2024-04-25T14:35:39.956Z

WM 2014

"Man kann Herrn Rodriguez keinen Vorwurf machen"

INTERVIEW: Kreislehrwart Martin Reitz im Gespräch

GIESSEN - (srd). Die Leistungen der Schiedsrichter sind während dieser Weltmeisterschaft ein größeres Thema. Zuletzt ließen die Unparteiischen des Viertelfinalduells zwischen Brasilien und Kolumbien eine sehr ruppige Gangart zu, der Superstar Neymar zum Opfer fiel. Im Gespräch mit dem Gießener Anzeiger äußert sich Kreislehrwart Martin Reitz unter anderem zum Niveau der WM-Schiedsrichter und erklärt, warum Deutschland Weltmeister wird.

Die WM-Euphorie in Deutschland könnte derzeit kaum größer sein. Ist Deutschland für Sie heute Abend Favorit?

Martin Reitz: Nach den bisherigen Leistungen würde ich das nicht unbedingt sagen. Man darf auch den Heimvorteil von Brasilien nicht unterschätzen. Und vielleicht gibt es der Mannschaft ja sogar einen zusätzlichen Motivationsschub, dass Neymar nicht mehr dabei ist. Mit einem Spiel auf hohem Niveau rechne ich allerdings nicht.
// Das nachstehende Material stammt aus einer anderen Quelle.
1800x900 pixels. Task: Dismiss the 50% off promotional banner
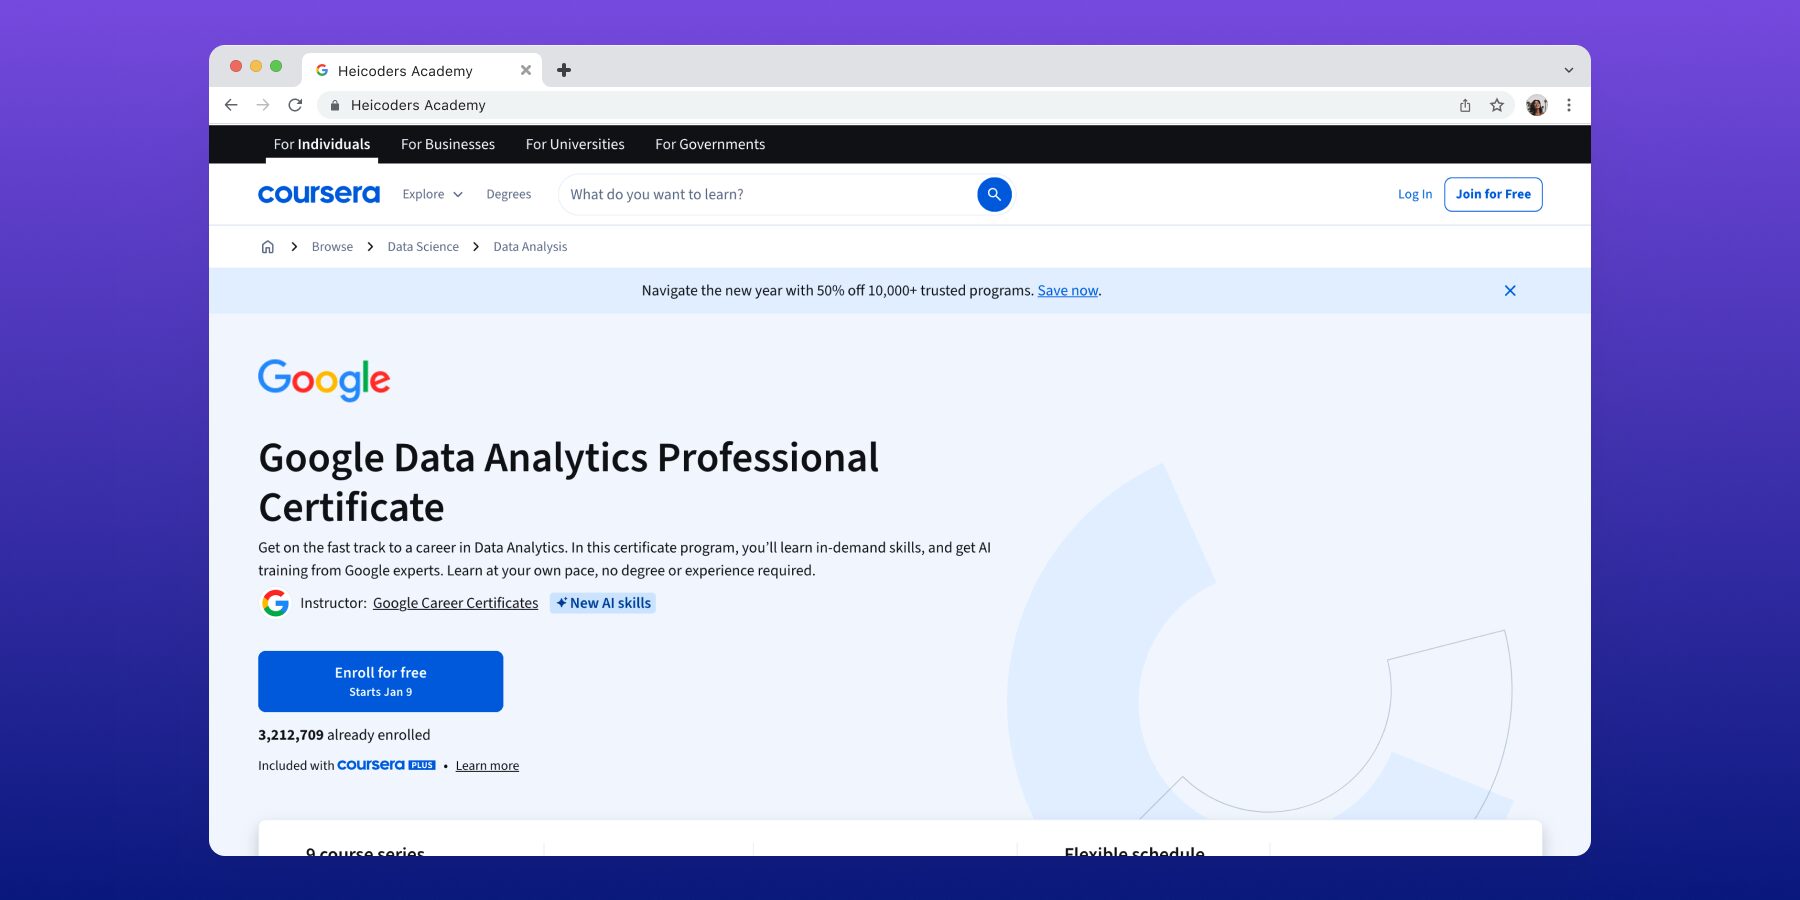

Apropos Niveau: Brasilien fehlt es derzeit augenscheinlich an Qualität in der Offensive. Rechnen Sie daher mit einer destruktiven Spielweise bei den Brasilianern?
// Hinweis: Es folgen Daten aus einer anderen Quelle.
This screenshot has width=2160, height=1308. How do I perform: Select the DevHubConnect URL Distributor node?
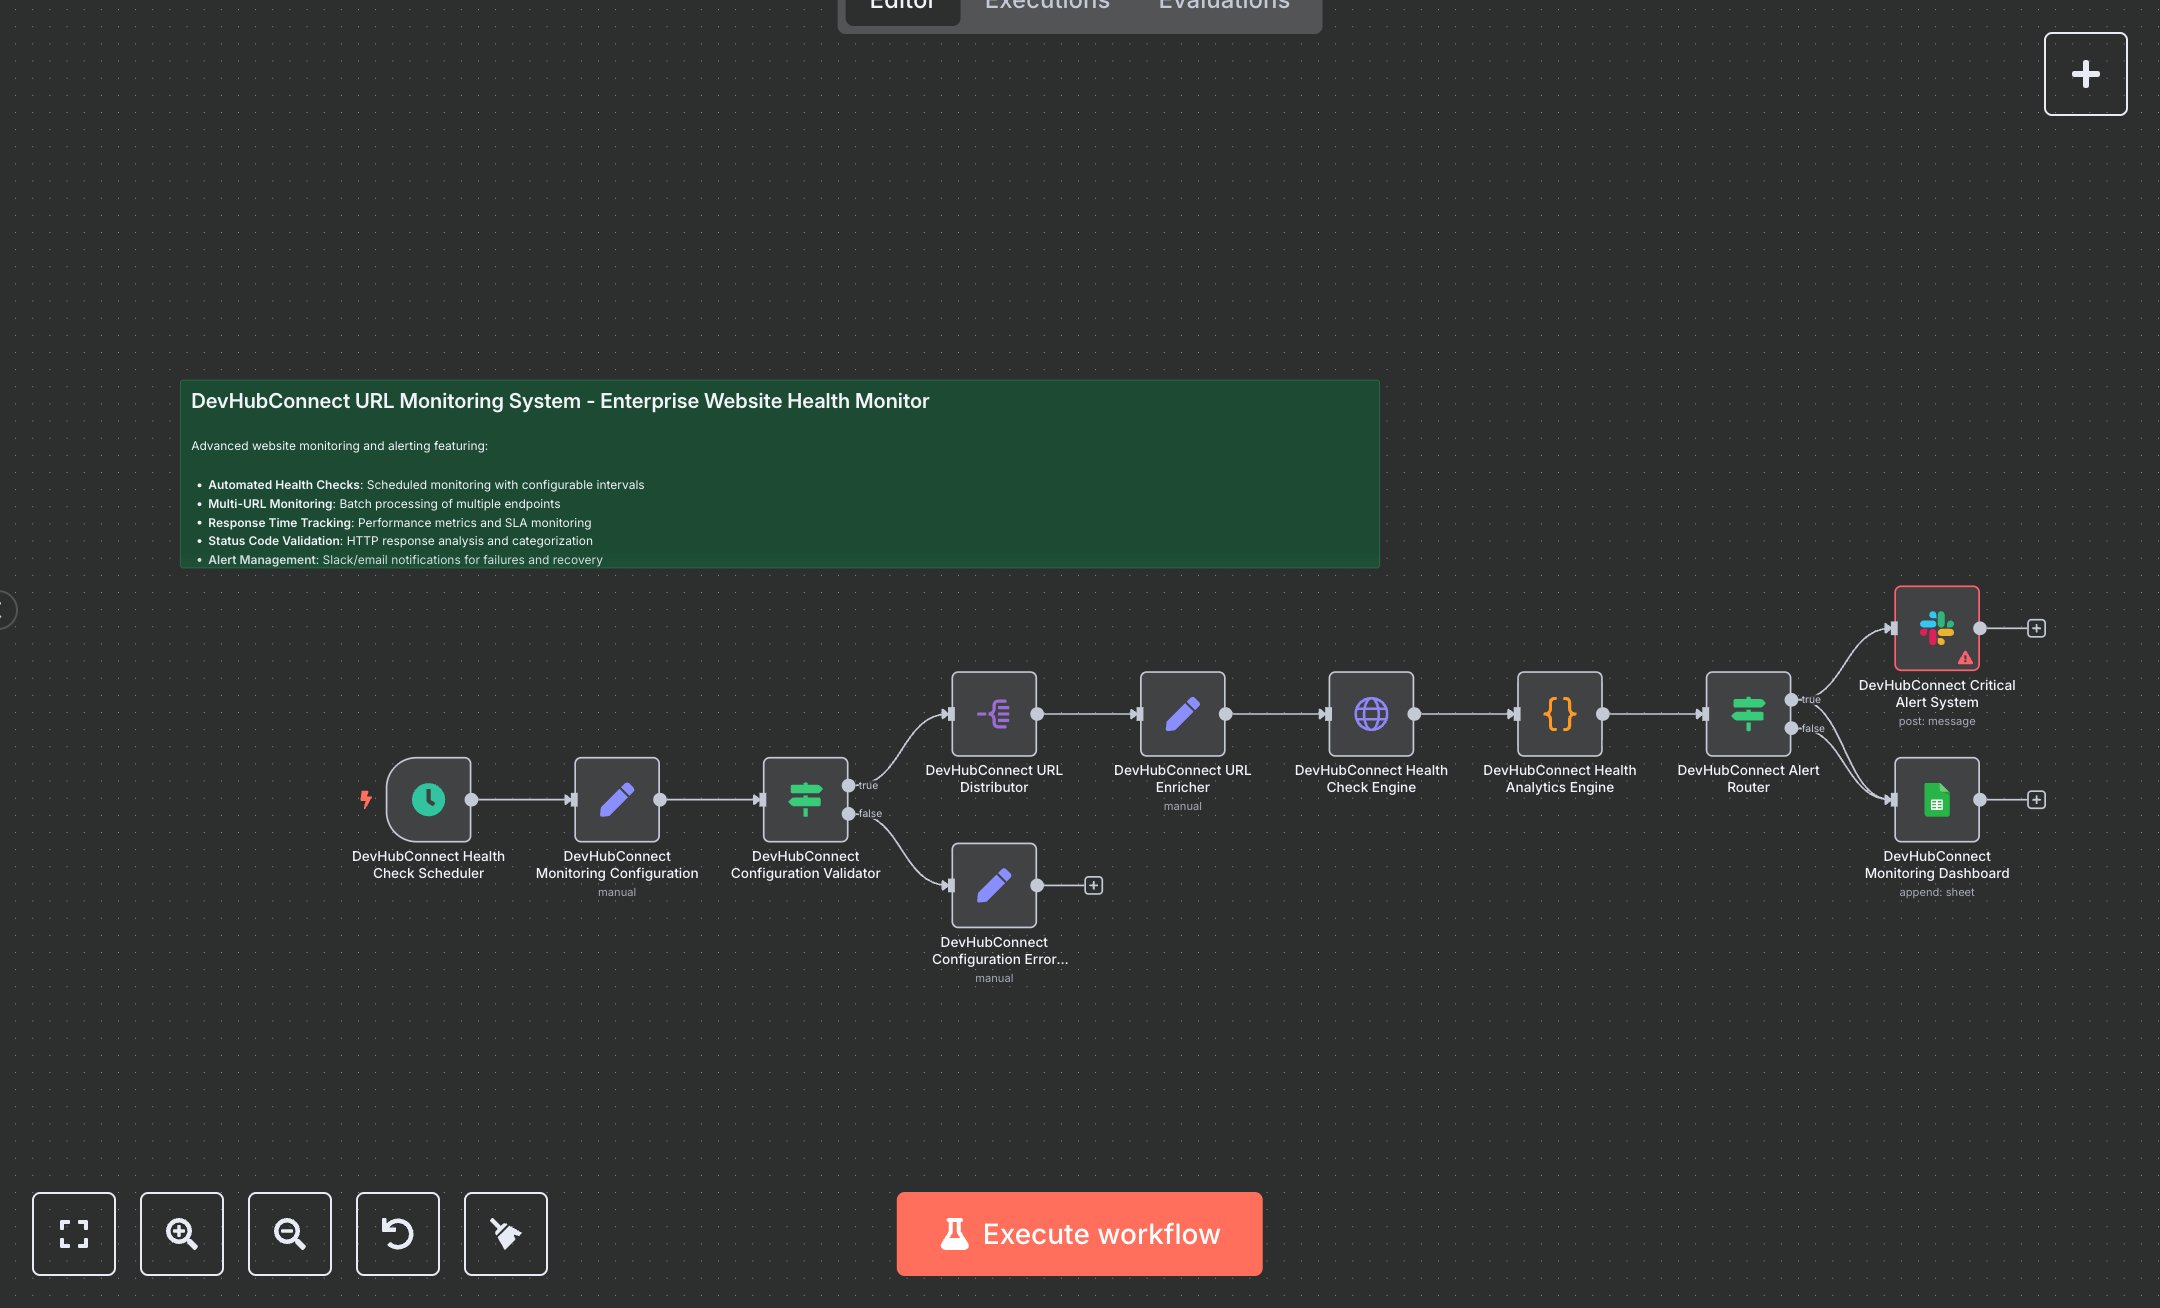click(994, 714)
Reitz: Ich glaube, die werden vorsichtig spielen, aber nicht destruktiv. Sicherlich zeigt Brasilien derzeit nicht jenen Ballzauber, der sie jahrzehntelang ausgezeichnet hatte. Aber die haben beispielsweise sehr starke Außenverteidiger, die auch in der Offensive wichtige Impulse setzen können. Auch ohne die absoluten Stürmerstars kann uns Brasilien gefährlich werden.

Rechnen Sie mit einem kleinen Vorteil für Brasilien bei den Schiedsrichtern?
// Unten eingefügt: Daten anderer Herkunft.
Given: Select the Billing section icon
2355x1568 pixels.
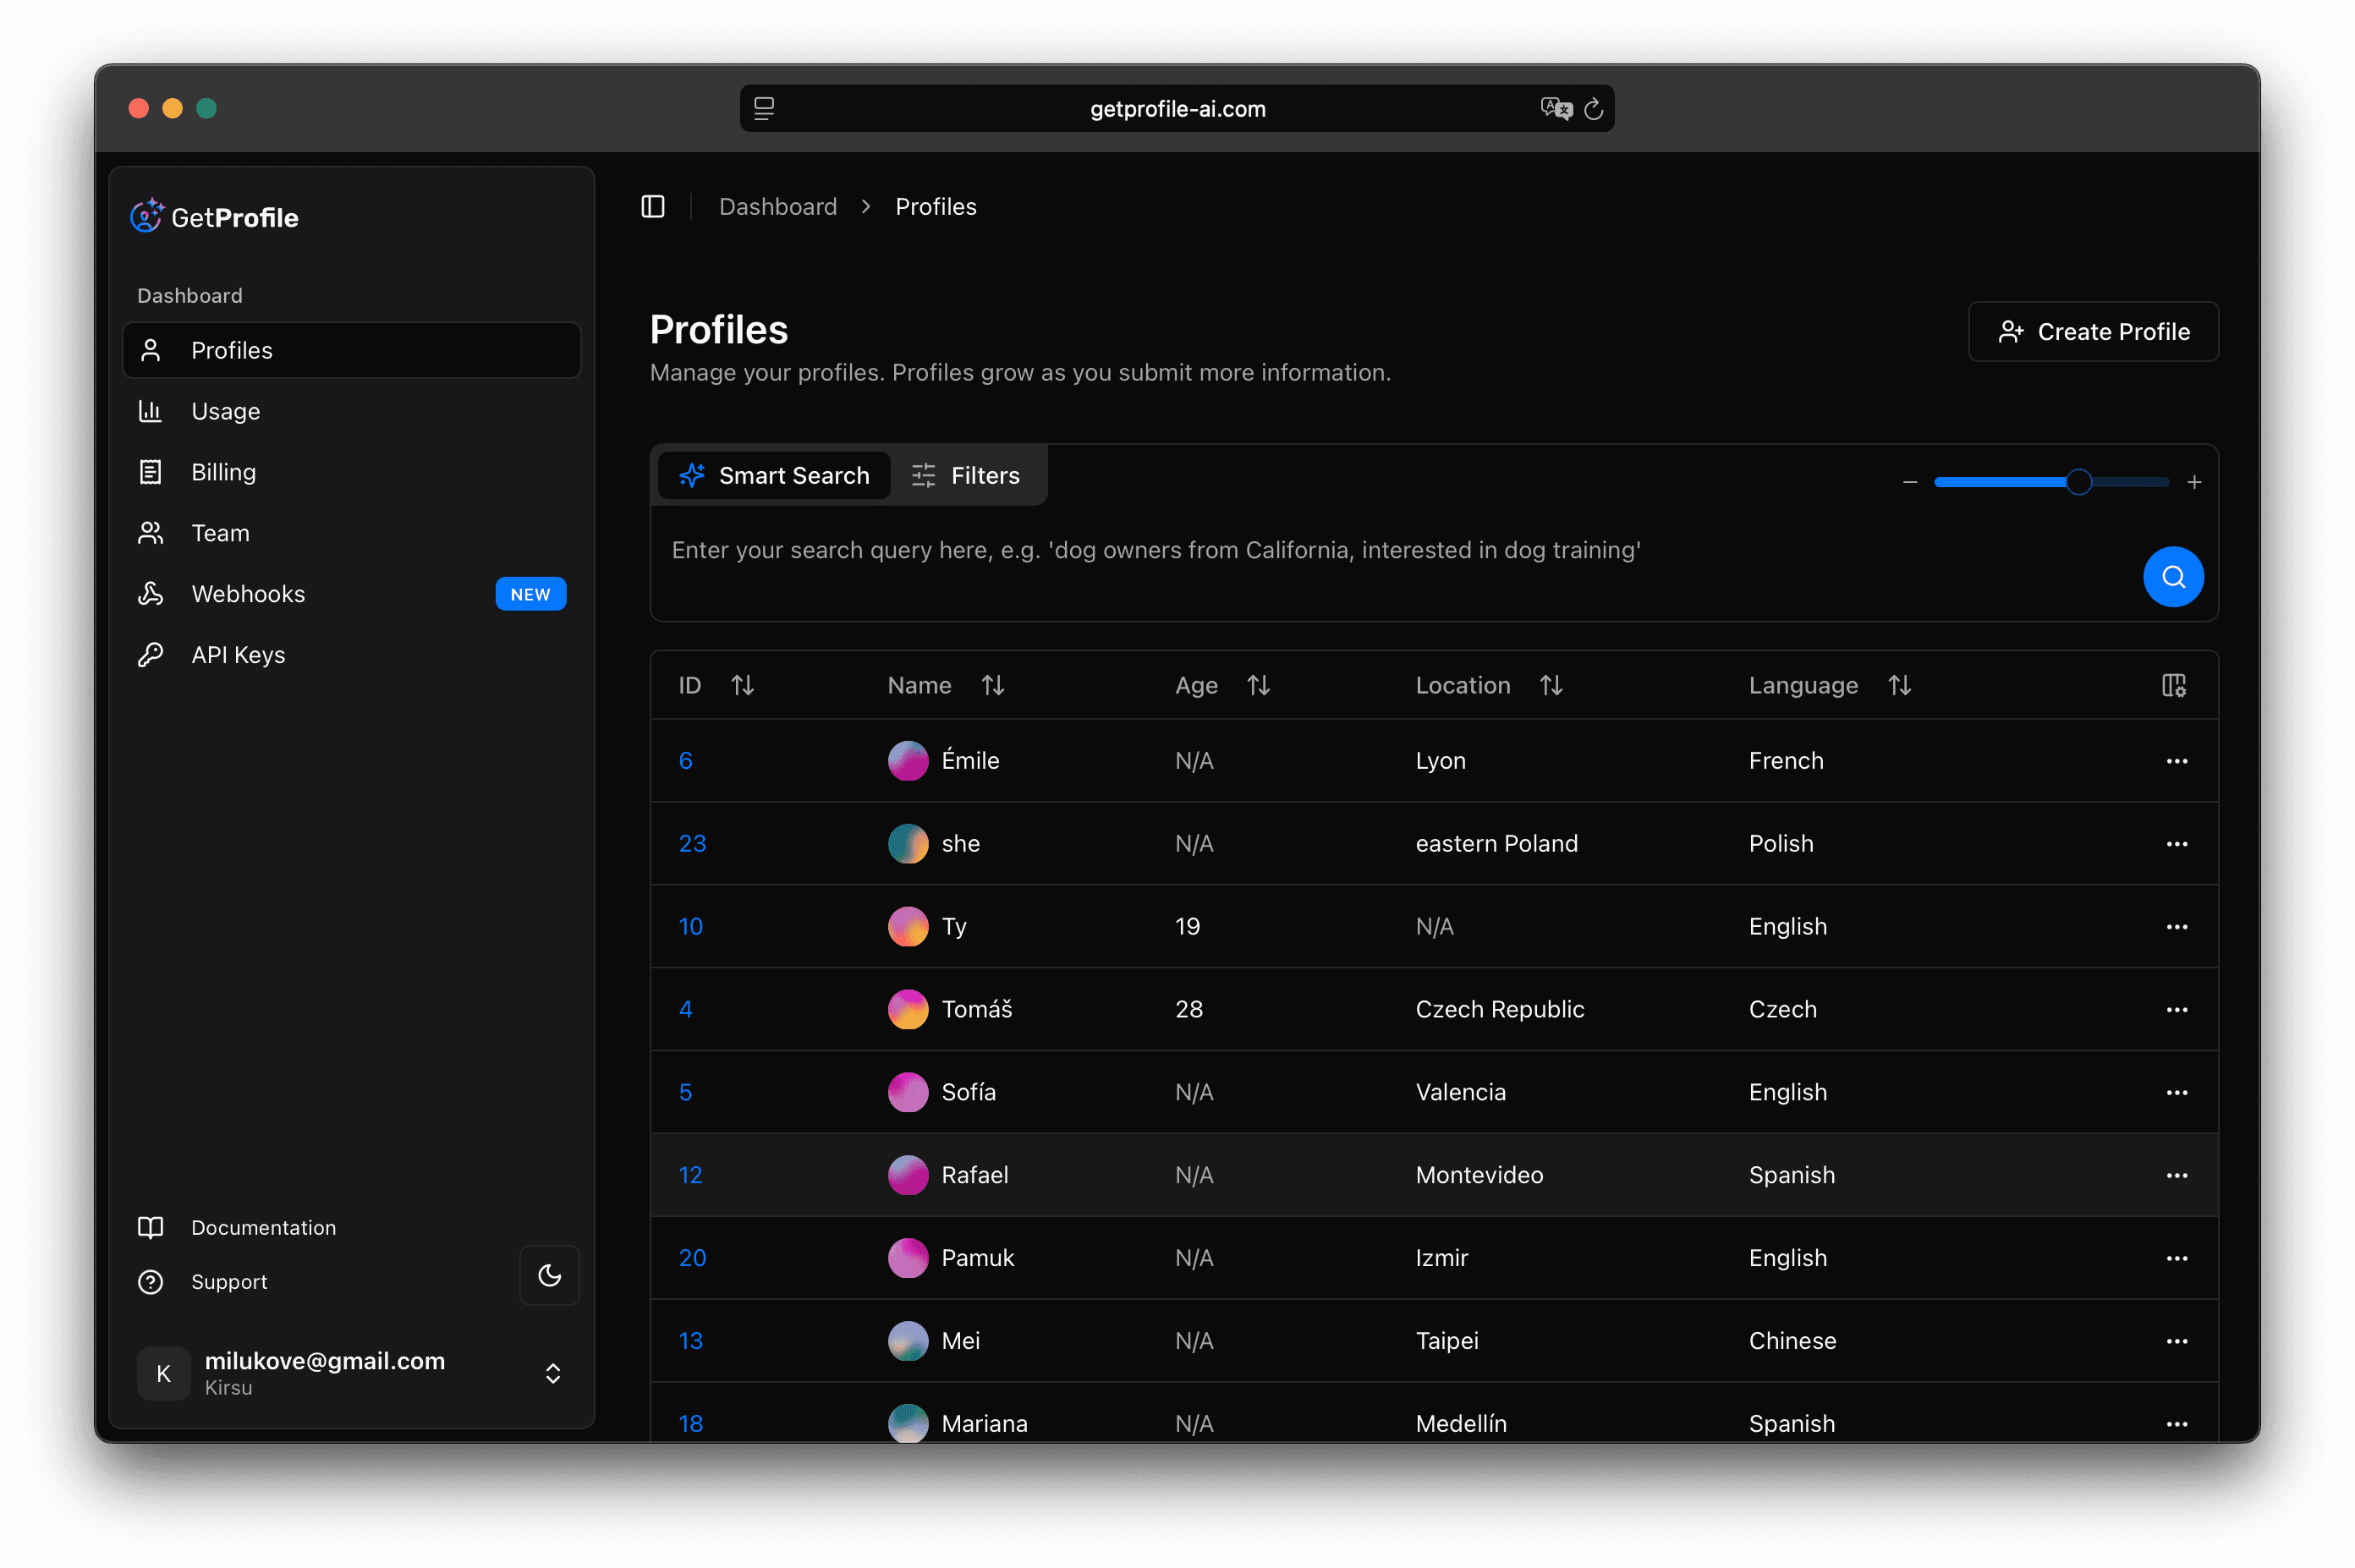Looking at the screenshot, I should tap(150, 471).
Reitz: Man muss sich doch mal in die Lage eines Schiedsrichters bei einem solchen Spiel hineinversetzen: Wenn 60 000 oder mehr Menschen unaufhörlich aufs Spielfeld brüllen, dann lässt das einen Schiedsrichter nicht kalt. Zudem ist ja bekannt, dass die Brasilianer im Strafraum schon mal gerne fallen. Vor diesem Hintergrund kann es natürlich zu kritischen Entscheidungen kommen.

Schiedsrichter der Partie ist Marco Rodriguez, der die Beißattacke von Uruguays Luis Suarez übersehen hat ...

Reitz: Was heißt denn übersehen? Die Aktion hat sich doch abseits des Spielgeschehens ereignet. Das heißt, dass der Schiedsrichter seinen Fokus woanders haben musste. Solche Situationen sind blöd, aber sie können passieren. Da kann man Herrn Rodriguez keinen Vorwurf machen.

Hat es Sie erschrocken, dass es in der Vorrunde so viele kapitale Fehlentscheidungen gab?

Reitz: Erschrocken nicht, aber es hat mir natürlich wehgetan. Teilweise hängt das sicher damit zusammen, dass einige Länder bei der Weltmeisterschaft vertreten sind, deren Schiedsrichter so ein hohes Spielniveau überhaupt nicht gewohnt sind. Es wäre aber die falsche Schlussfolgerung, dass dann eben manche Länder künftig nicht mehr mit Schiedsrichtern vertreten sein dürfen. Nichtsdestotrotz kann ich es nicht nachvollziehen, dass unser Schiedsrichter Felix Brych bislang erst zweimal pfeifen durfte. Der ist super ausgebildet, pfeift in einer der stärksten Ligen der Welt und hat mehr Einsätze verdient.

Was hat Sie während dieser Weltmeisterschaft am meisten überrascht?

Reitz: Viele dachten ja, dass die südamerikanischen Teams einen Vorteil haben, weil sie mit dem Klima besser zurechtkommen würden. Das scheint aber nicht der Fall zu sein – auch die Brasilianer haben mit den Bedingungen sehr zu kämpfen. Das ist für mich überraschend.

Wer wird Weltmeister und warum?

Reitz: Deutschland! Weil wir ein stabiles Team haben, das klassische deutsche Tugenden an den Tag legt und insbesondere im läuferischen Bereich einen sehr guten Eindruck macht.